*** Opening Material supplied ***
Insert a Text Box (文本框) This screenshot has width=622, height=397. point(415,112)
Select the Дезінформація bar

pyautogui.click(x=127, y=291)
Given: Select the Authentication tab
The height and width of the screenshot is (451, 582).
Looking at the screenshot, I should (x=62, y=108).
*** Closing Material supplied ***
*** Opening Material supplied ***
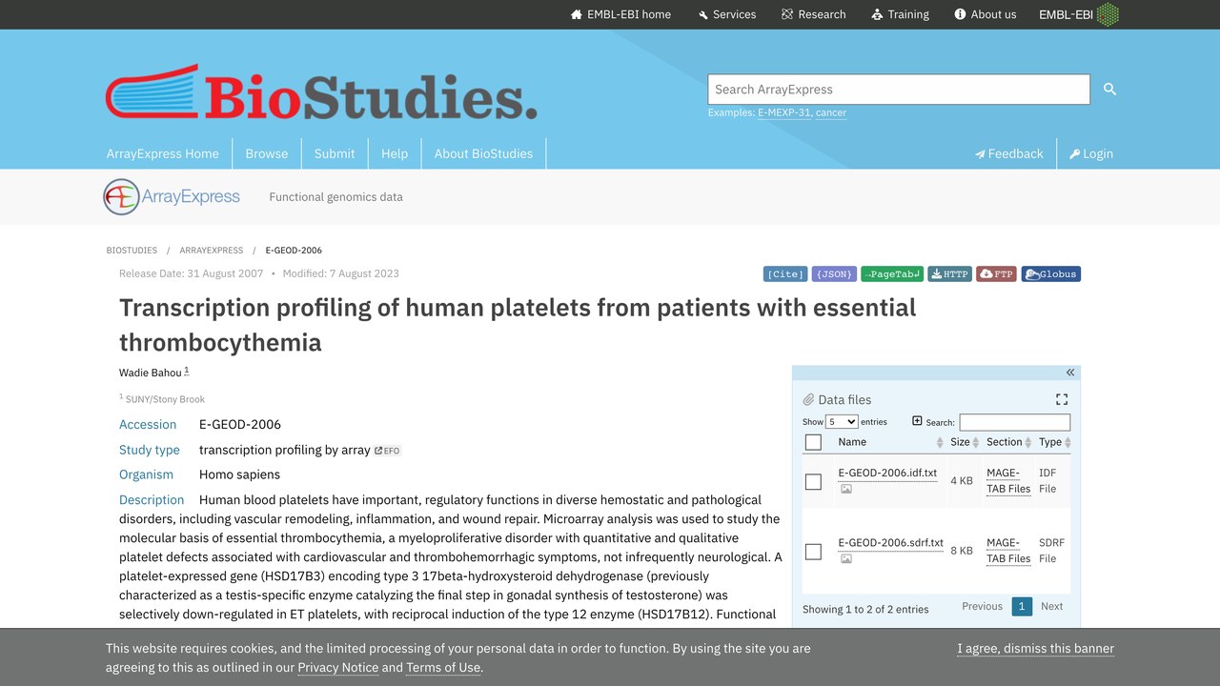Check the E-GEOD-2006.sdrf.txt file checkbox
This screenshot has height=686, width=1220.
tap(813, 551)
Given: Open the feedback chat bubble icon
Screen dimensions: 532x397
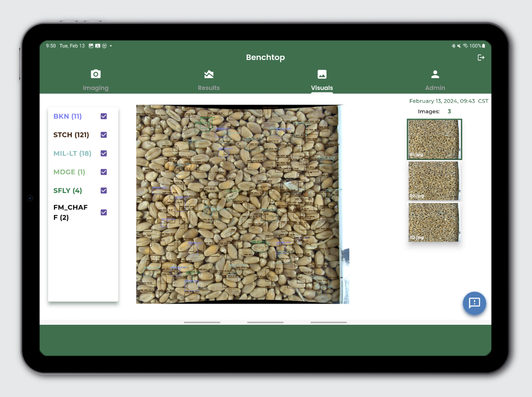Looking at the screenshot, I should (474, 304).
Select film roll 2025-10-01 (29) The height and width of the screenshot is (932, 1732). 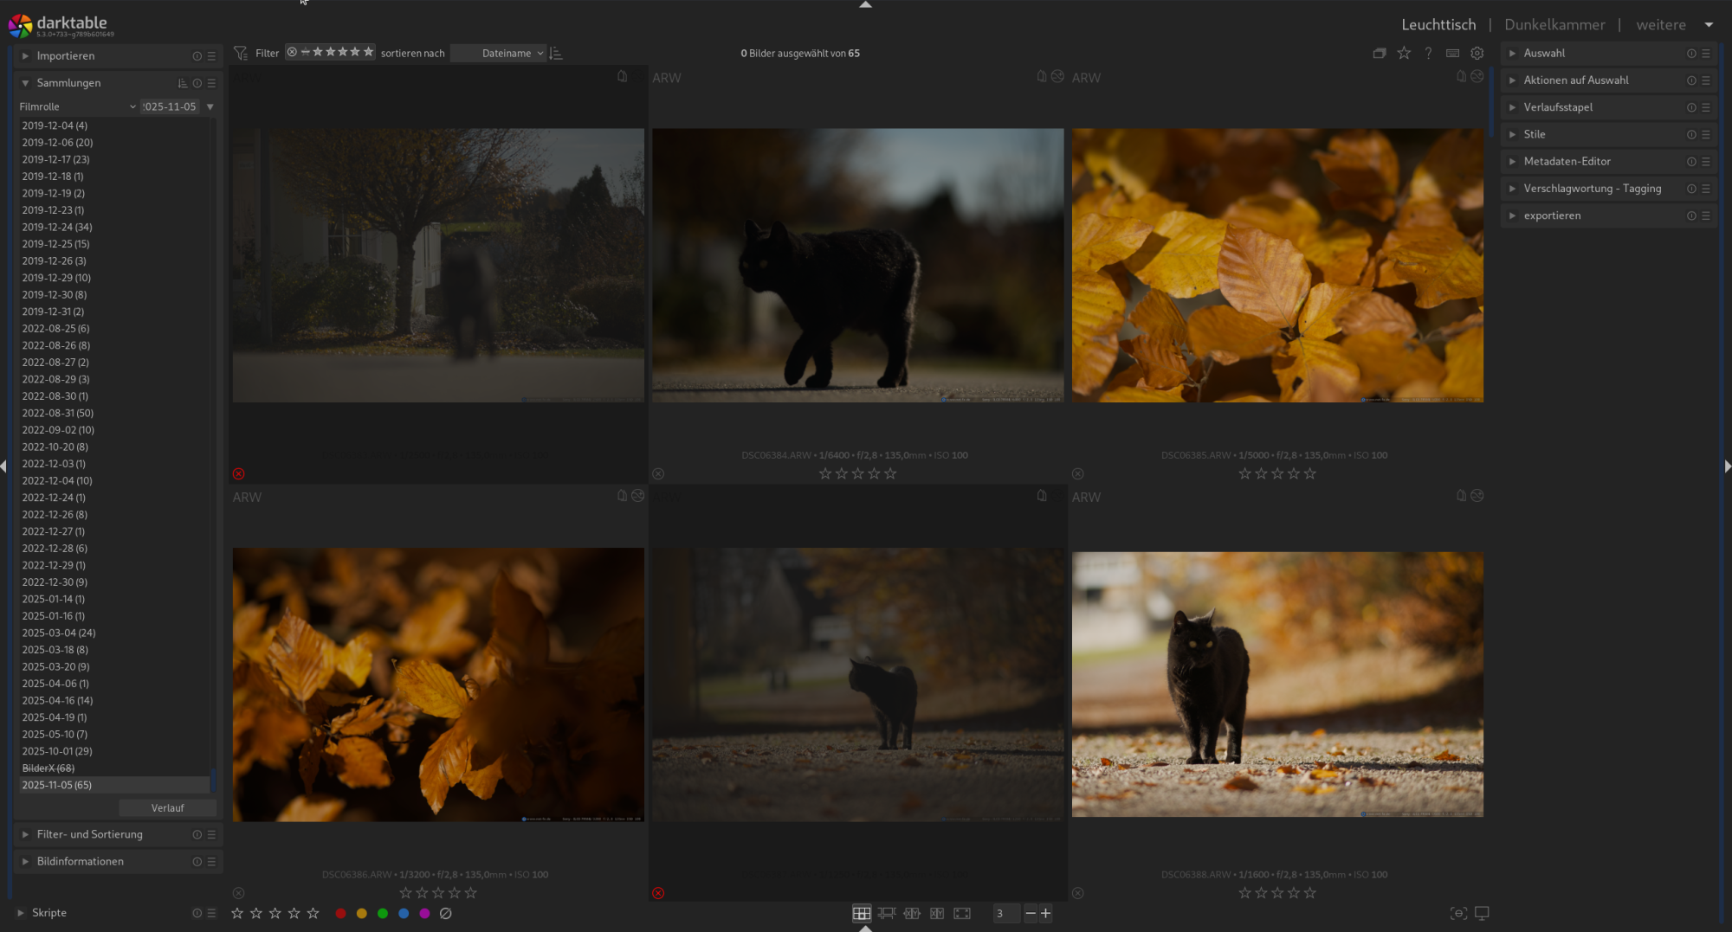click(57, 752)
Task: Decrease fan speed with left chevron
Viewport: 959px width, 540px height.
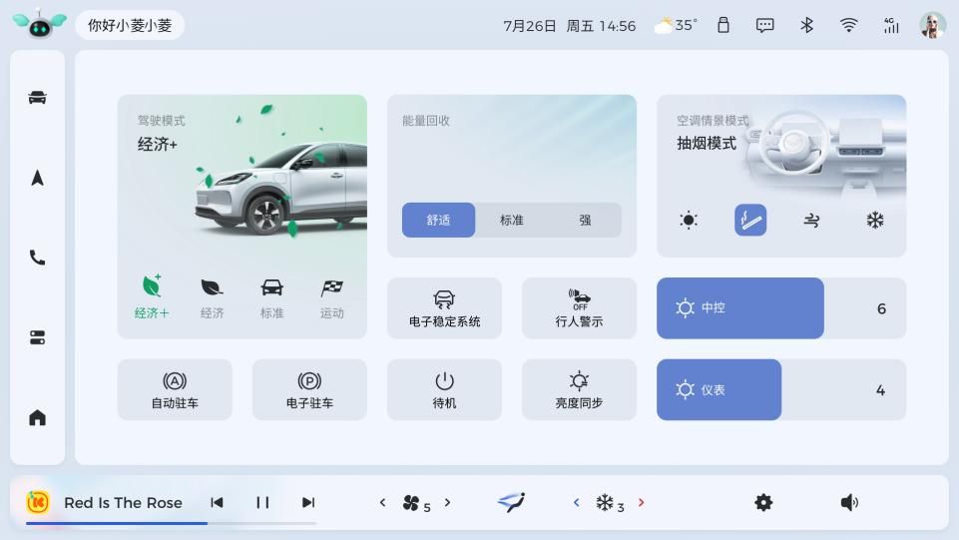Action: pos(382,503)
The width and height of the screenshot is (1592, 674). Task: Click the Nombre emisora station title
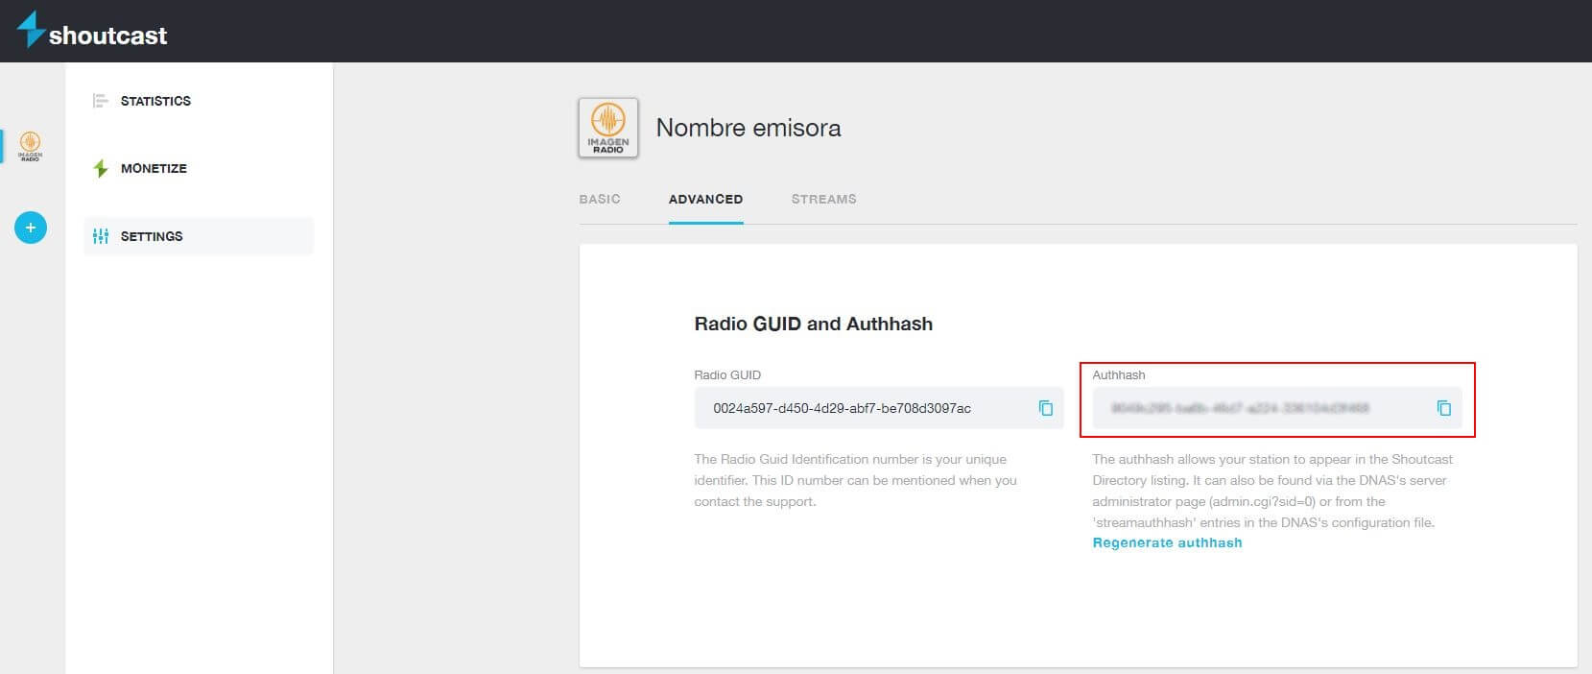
*** Closing Material supplied ***
• Problem to work on
Which lines above include the word "Task"? Return each one.

• Answer space
Task: Decrease fan speed with left chevron
The width and height of the screenshot is (1592, 674). Task: Click the Nombre emisora station title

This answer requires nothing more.